Para combater o problema países como a Austrália, hoje referência no assunto, adotam desde os anos 1970 uma série de medidas para reduzir os acidentes causados por alcoolemia. Ao longo de 30 anos foram implementadas campanhas de conscientização e as leis foram endurecidas. O resultado foi uma redução de 50% nos acidentes, além da alteração da visão da sociedade sobre o ato de beber e dirigir - que hoje é considerado um comportamento “irresponsável”.

Impacto familiar

O álcool provoca sonolência, altera a visão e a audição, além de causar perda de reflexos e alteração da capacidade de raciocínio - por isso, o consumo dessa substância antes de conduzir é considerado um fator de risco que pode provocar graves acidentes, comuns em hospitais. “Fechei a pizzaria e acho que dormi[na moto], porque eu só lembro de ter entrado na rua.” conta o pizzaiolo Maurício Ferreira, de 23 anos. Ele conta que bebeu antes de pilotar a própria moto e logo depois bateu em um poste e quebrou o braço, fêmur e a clavícula. “Eu tinha dois empregos, nenhum dos dois me deu suporte… agora eu estou sem trabalhar e eu tenho um filho. Graças a Deus minha família está me ajudando”.

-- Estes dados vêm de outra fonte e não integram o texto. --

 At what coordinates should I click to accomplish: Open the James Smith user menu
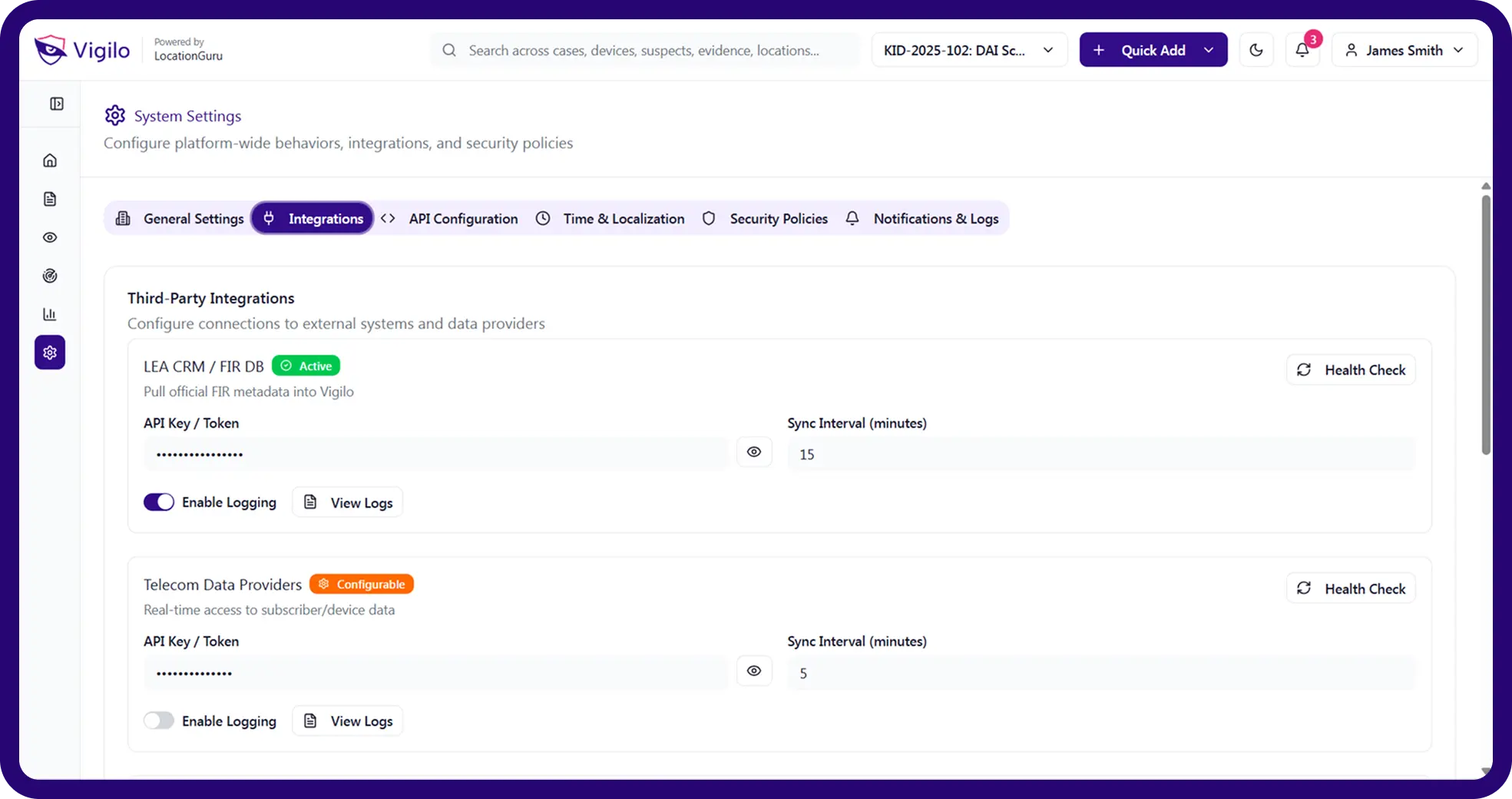coord(1404,50)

Maurício teve sorte. De acordo com um estudo realizado pela Associação Brasileira de Medicina de Tráfego (Abramet) o álcool, além de comprometer as capacidades cognitivas, também reduz as chances de sobrevivência. Quanto mais a pessoa tiver bebido, maior sua chance de morrer; um mesmo impacto causa mais ferimentos numa pessoa que ingeriu álcool, segundo a instituição.

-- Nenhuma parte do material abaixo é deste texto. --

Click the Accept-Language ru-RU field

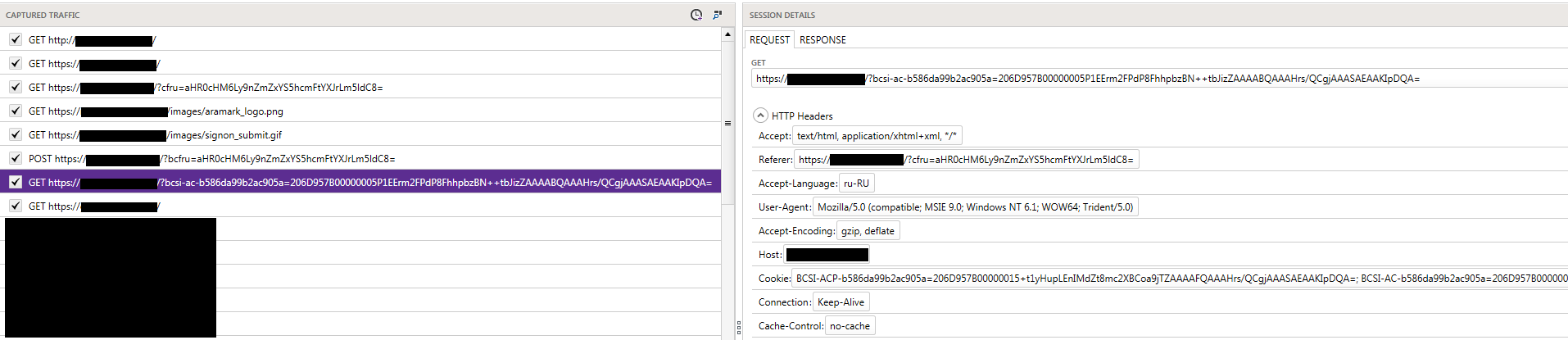click(856, 184)
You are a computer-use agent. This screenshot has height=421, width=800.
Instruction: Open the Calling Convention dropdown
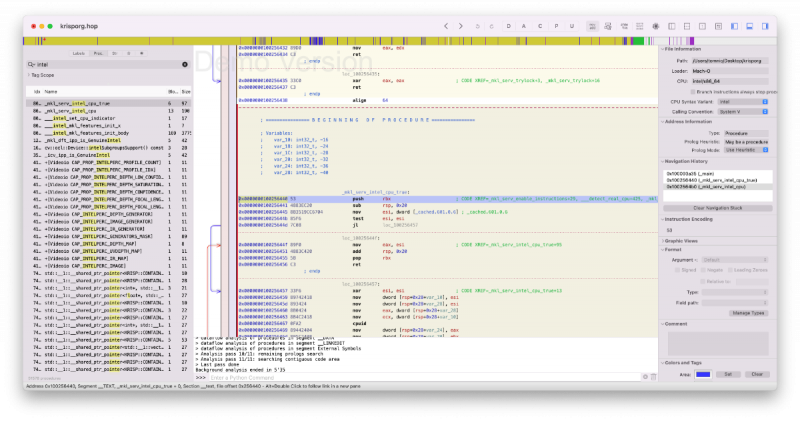coord(742,112)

Relatos do mesmo gênero são bem fartos no IJF, referência em traumatologia no Ceará. Na maca ao lado de Maurício, a diarista Rosângela Silveira acompanha o filho, Renan Silveira de 18 anos, que sofreu um acidente de moto após ter bebido. Com o impacto contra um poste ele quebrou o fêmur, além de exibir vários outros ferimentos: “Ligaram para a minha sobrinha, ela começou a chorar e eu fiquei desesperada. Faz 17 dias que ele está [internado] aqui”, conta a mãe do jovem. Ela também revelou que a renda da família ficou prejudicada depois do acidente, já que ela teve de parar de trabalhar para cuidar do filho.

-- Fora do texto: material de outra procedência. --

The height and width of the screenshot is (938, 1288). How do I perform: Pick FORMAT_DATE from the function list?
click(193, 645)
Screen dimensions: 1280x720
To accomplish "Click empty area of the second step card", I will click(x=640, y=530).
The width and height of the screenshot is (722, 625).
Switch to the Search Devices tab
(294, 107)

Os acidentes de trânsito, geralmente, acarretam diversos tipos de traumas e consequências para as famílias, para além dos ferimentos - ou até da perda de um ente querido. “Às vezes é um pai ou um garoto de 17 ou 18 anos que fica acamado e com sequelas… a família, muitas vezes, não tem condições [financeiras] de dar uma assistência e fora a questão psicológica [o acidente] mexe com a família inteira”, explica Luciene Miranda de Andrade, coordenadora do Núcleo Hospitalar de Epidemiologia do IJF.

Consequências de beber e dirigir

Em 2008 foi implementada no Brasil pela primeira vez a popularmente chamada “Lei seca” que proíbe o consumo de álcool por motoristas e motociclistas. Mesmo com a proibição, muitos condutores acreditam que exista uma pequena tolerância na leitura do aparelho do bafômetro e arriscam beber e dirigir. É nesses casos que eles comprometem a própria segurança e das outras pessoas no trânsito. Mesmo em pequenas quantidades, o álcool é capaz de comprometer a capacidade psicomotora e a consciência dos motoristas.“Nenhuma quantidade de álcool no sangue é segura”, alerta o gerente de operações e fiscalização da AMC, Disraeli Brasil.

Entre as penalidades para quem infringir a lei neste caso está a multa no valor de R$ 2.934,70, a apreensão do veículo, a suspensão do direito de dirigir por um ano ou até a detenção de 3 meses a 6 anos.

Em 2018 a Prefeitura de Fortaleza lançou, com o apoio da Iniciativa Bloomberg de Segurança Viária Global e parceiros internacionais, a campanha educativa “Nunca Beba e Dirija”. O objetivo foi o de conscientizar condutores dos riscos envolvidos neste caso, e o de lembrar que a prevenção é a melhor forma de combater os acidentes de trânsito.

O Relatório Anual de Segurança Viária (2017), publicado pela Prefeitura de Fortaleza também mostra que apenas na capital cearense, em 2017, foram registrados 20.309 acidentes de trânsito e 256 perderam a vida em acidentes que poderiam ter sido evitados - sendo parte provocado pela associação entre o álcool e a direção. O número total de acidentes caiu 26% com relação ao ano anterior, mas ainda há um longo caminho a ser percorrido para reverter esse drama.